Victoria réfléchit un moment.

— C'est pas mal comme idée, admit-elle. Mais comment expliquer notre manque de présence dans les médias jusqu'à présent ?

— Nous pourrions dire que nous préférions rester discrets sur notre vie privée, proposai-je. On voulait déjà voir ce que cela pouvait donner entre nous avant de l’officialiser. Cela semblait être une réponse acceptable pour les gens, et ça expliquerait pourquoi nous n'avions pas été très médiatisés jusqu'à présent.

Elle hocha lentement la tête, semblant satisfaite de cette explication.

— Ça pourrait fonctionner. Mais nous devons rester cohérents dans nos réponses et être prêts à improviser si nécessaire. Les journalistes sont rusés, ils poseront des questions pour nous piéger.

— Tu as raison, acquiesçai-je. Nous devons être sur nos gardes et ne rien laisser transparaître qui pourrait semer le doute sur notre histoire.

— Maintenant, faut se concentrer sur les petits détails.
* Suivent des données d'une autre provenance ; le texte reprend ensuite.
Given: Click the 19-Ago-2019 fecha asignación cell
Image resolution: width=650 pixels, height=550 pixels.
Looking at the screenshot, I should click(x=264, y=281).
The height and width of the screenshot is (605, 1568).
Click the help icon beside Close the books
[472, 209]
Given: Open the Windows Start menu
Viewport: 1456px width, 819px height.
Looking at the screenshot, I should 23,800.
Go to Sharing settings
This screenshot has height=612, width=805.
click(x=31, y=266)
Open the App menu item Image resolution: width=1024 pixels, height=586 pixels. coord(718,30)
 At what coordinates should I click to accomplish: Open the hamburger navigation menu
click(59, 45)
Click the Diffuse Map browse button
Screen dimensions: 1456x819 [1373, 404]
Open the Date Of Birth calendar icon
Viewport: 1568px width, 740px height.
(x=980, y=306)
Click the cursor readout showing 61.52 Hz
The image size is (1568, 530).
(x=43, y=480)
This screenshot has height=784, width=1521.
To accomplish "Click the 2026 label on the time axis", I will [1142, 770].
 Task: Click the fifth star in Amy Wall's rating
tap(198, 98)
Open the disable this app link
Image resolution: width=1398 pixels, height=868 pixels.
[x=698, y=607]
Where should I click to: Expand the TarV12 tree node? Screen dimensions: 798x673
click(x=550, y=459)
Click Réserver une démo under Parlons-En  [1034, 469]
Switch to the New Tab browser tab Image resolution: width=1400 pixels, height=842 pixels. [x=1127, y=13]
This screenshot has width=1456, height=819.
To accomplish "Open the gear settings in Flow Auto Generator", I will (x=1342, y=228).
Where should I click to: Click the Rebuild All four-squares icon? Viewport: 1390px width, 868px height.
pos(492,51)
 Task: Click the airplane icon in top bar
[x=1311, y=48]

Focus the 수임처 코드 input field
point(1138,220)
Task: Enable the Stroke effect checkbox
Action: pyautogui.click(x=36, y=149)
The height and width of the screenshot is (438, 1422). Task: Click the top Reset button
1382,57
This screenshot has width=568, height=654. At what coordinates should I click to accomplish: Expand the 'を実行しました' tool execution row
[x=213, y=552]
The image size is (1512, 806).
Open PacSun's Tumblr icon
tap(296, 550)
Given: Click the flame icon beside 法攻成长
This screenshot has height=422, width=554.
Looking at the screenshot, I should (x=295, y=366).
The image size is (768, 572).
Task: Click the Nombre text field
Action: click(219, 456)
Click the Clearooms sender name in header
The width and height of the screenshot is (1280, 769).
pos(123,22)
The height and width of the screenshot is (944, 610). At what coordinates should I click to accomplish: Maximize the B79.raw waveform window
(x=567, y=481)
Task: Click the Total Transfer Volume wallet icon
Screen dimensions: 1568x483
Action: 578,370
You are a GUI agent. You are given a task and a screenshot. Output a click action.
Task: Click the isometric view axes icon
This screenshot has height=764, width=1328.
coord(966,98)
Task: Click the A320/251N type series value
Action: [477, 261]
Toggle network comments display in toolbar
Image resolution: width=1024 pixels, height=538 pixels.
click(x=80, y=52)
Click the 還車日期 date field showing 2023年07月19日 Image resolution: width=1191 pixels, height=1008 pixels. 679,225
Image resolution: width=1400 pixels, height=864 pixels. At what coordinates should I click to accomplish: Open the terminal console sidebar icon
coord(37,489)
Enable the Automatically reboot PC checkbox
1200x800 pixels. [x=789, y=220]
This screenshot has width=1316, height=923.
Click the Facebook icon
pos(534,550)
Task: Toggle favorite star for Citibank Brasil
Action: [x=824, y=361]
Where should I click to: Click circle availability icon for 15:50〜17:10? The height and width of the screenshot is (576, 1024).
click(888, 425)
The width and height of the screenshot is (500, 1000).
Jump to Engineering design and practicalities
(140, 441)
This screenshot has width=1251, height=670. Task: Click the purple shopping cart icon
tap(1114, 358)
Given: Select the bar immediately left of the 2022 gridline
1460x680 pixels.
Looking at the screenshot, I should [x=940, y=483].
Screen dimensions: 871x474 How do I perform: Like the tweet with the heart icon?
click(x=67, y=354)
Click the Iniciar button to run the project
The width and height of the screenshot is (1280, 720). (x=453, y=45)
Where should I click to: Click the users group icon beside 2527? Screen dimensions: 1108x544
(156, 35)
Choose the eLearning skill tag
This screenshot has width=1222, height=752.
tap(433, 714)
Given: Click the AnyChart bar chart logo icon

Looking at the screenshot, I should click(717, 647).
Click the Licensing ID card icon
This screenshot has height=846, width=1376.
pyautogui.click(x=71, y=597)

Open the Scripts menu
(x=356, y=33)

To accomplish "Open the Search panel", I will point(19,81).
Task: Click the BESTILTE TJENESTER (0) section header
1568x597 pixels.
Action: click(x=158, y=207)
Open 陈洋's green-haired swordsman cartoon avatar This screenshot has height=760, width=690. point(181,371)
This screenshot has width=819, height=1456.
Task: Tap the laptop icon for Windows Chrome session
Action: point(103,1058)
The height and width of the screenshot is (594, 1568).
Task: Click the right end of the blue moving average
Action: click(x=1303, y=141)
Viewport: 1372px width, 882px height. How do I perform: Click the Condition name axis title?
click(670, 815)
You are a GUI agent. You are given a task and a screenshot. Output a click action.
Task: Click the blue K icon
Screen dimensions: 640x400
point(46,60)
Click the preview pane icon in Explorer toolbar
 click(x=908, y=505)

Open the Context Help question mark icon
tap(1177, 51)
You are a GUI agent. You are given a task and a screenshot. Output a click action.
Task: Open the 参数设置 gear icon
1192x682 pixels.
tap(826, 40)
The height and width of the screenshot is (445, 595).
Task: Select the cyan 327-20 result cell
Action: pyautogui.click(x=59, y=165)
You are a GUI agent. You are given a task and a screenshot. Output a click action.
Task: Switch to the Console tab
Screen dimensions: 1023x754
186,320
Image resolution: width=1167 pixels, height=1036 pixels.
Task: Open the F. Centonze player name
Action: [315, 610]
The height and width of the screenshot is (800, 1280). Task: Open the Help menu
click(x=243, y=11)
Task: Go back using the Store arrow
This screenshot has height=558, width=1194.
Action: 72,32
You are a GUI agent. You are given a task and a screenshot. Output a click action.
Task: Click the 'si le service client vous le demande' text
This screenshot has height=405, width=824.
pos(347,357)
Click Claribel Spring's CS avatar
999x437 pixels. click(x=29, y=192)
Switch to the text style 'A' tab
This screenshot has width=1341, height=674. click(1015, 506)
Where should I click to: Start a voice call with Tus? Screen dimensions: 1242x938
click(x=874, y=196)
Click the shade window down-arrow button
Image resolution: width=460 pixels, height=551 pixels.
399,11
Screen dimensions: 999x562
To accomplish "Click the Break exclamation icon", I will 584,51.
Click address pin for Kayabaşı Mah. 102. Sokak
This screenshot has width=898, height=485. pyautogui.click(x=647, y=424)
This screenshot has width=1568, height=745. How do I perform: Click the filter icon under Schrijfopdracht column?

— Comment ça ? demandai-je confus.

— Raconter une jolie histoire c’est bien, mais faut l’agrémenter. S'ils nous demandent la couleur préférée de l’autre ? Sa passion ?

— Oh, je n’avais pas pensé à tout cela.

— Ce n’est pas surprenant.

— Ce n’est pas le moment Victoria. Fais-moi un rapide récapitulatif de toi.

— Tu crois pouvoir tout retenir ?

— Je suis Thomas Castez, je peux tout faire.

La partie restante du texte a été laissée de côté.